Data from the BLS shows that average hourly wages in construction were up only 3.86% for all employees in 2018 and nonsupervisory employees saw earnings increase only 4.24% last year. In addition to increasing wages, construction firms still have a long way to go in attracting and retaining the next generation of workers as they try to add more skilled workers to their payrolls.

Another big item to keep an eye on is the price of construction materials. Prices for construction materials were already on the rise before the threat of tariffs and trade wars became a reality. A failure to address tariffs on items like steel and aluminum in the United States-Mexico-Canada Agreement which replaces NAFTA still needs to be worked out and the deal still needs to be approved by Congress.

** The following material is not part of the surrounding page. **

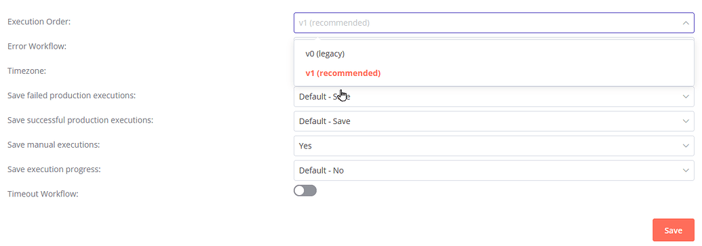
Task: Open the manual executions dropdown showing Yes
Action: (x=494, y=146)
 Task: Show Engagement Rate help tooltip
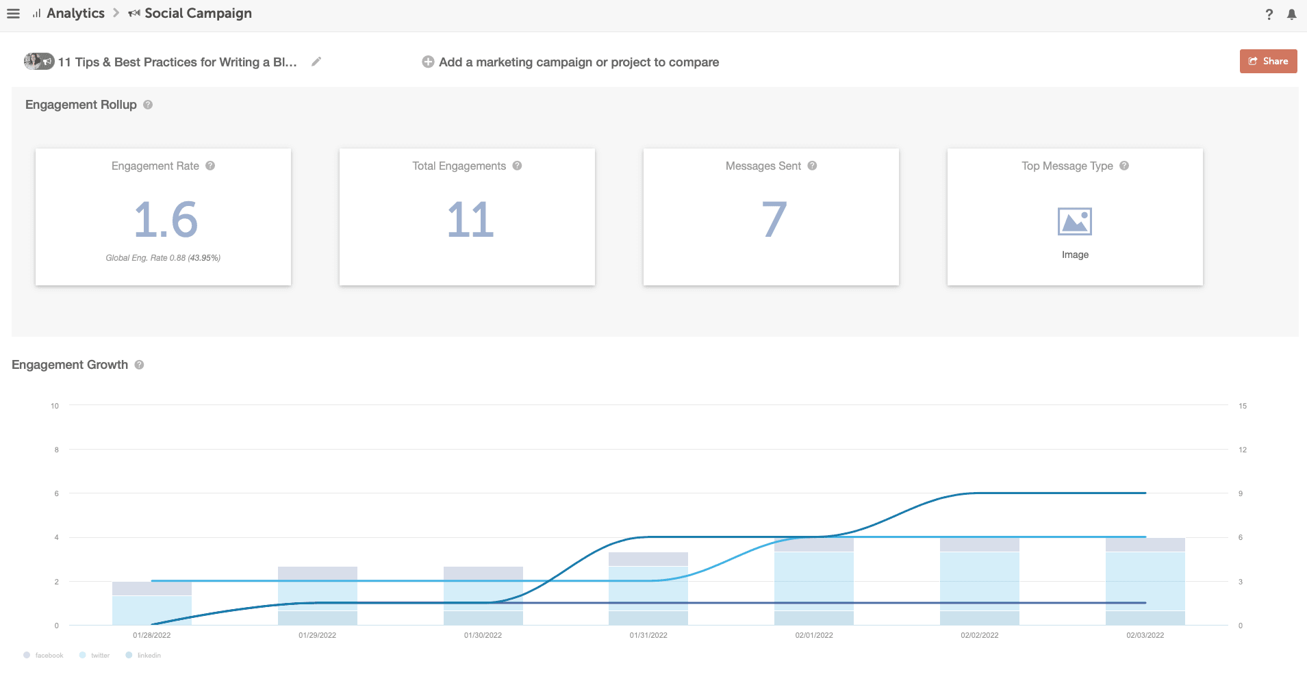(210, 166)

A 25% tariff on $200 billion worth of goods imported from China that includes materials like steel, aluminum, plywood, and floor and wall tiles has been temporarily put on hold while negotiations continue could still become a reality if an agreement isn’t reached by March 2.

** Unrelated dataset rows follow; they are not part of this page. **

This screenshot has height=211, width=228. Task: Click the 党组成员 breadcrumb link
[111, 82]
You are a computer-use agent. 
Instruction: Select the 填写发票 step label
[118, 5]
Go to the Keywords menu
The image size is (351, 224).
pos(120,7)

These tariffs could also drive prices for domestic building materials higher as demand increases and the availability of domestic aluminum and steel struggle to keep up.

Offsite Construction

Remember that $1.24 billion investment in construction startups we mentioned earlier? A big chunk of that, $865 million, came from SoftBank’s investment in offsite construction firm Katerra. Katerra bills itself as a one-stop shop handling everything from design and material sourcing and supply to prefabrication and onsite construction of a project.

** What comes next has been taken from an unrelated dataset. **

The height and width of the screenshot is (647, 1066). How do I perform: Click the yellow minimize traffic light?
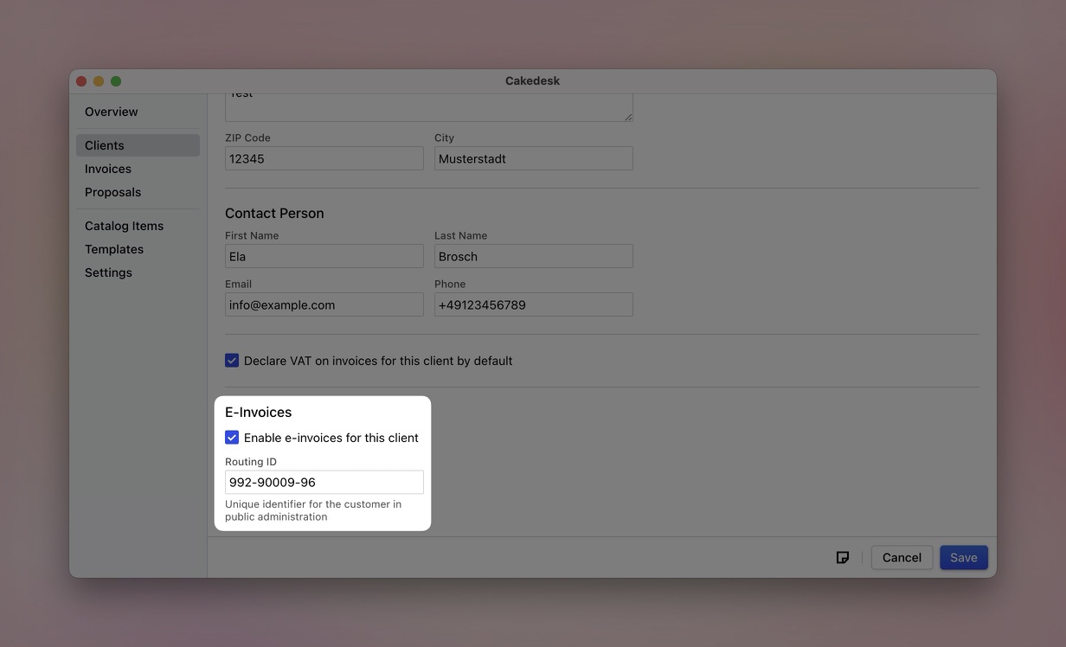tap(98, 80)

Prescient Construction, which uses proprietary software and a patented manufacturing process to design and build structures ranging from hotels to apartment buildings to student housing, secured $50 million in funding in 2018 following a funding round in 2017 that netted them $40 million.

When executed correctly, offsite construction has the potential to improve productivity, reduce costs, and shorten construction times. Construction in a controlled environment also means you can accomplish more with fewer skilled workers and improve construction safety by eliminating a lot of the hazards common on conventional construction sites.

Look for offsite construction to continue making inroads in 2019 as more developers and general contractors turn to the technology to meet increased demand for certain types of projects.

Infrastructure Funding?

Will 2019 be the year that we get a major, comprehensive infrastructure spending plan to repair the deficiencies and make improvements to the nation’s crumbling infrastructure that the American Society of Civil Engineers gave an overall grade of D+ to back in 2017? The answer is a hard maybe.

Newly installed Speaker of the House Nancy Pelosi (D-Calif.) has said that infrastructure spending would be a major policy agenda in 2019 and one of President Trump’s key campaign promises was to deliver a $1.5 trillion infrastructure spending plan. This seems like an easy win-win for both parties on a fairly bipartisan issue that would stimulate the economy with a strong multiplier effect.

The problem is that we are in the midst of the longest partial government shutdown on record with no signs that an end is coming in the immediate future as President Trump and Democrats clash over funding for a border wall. Right now, it seems unlikely that Trump will sign any legislation passed by the House and Senate until he gets the $5.7 billion he wants to build a wall between the U.S. and Mexico.

The other issue with coming to an agreement for infrastructure spending will come down to funding. Raising the gas tax and relying heavily on private investment are two ways that have been floated in the past, but no current plan has been put forward yet on how to pay for it all.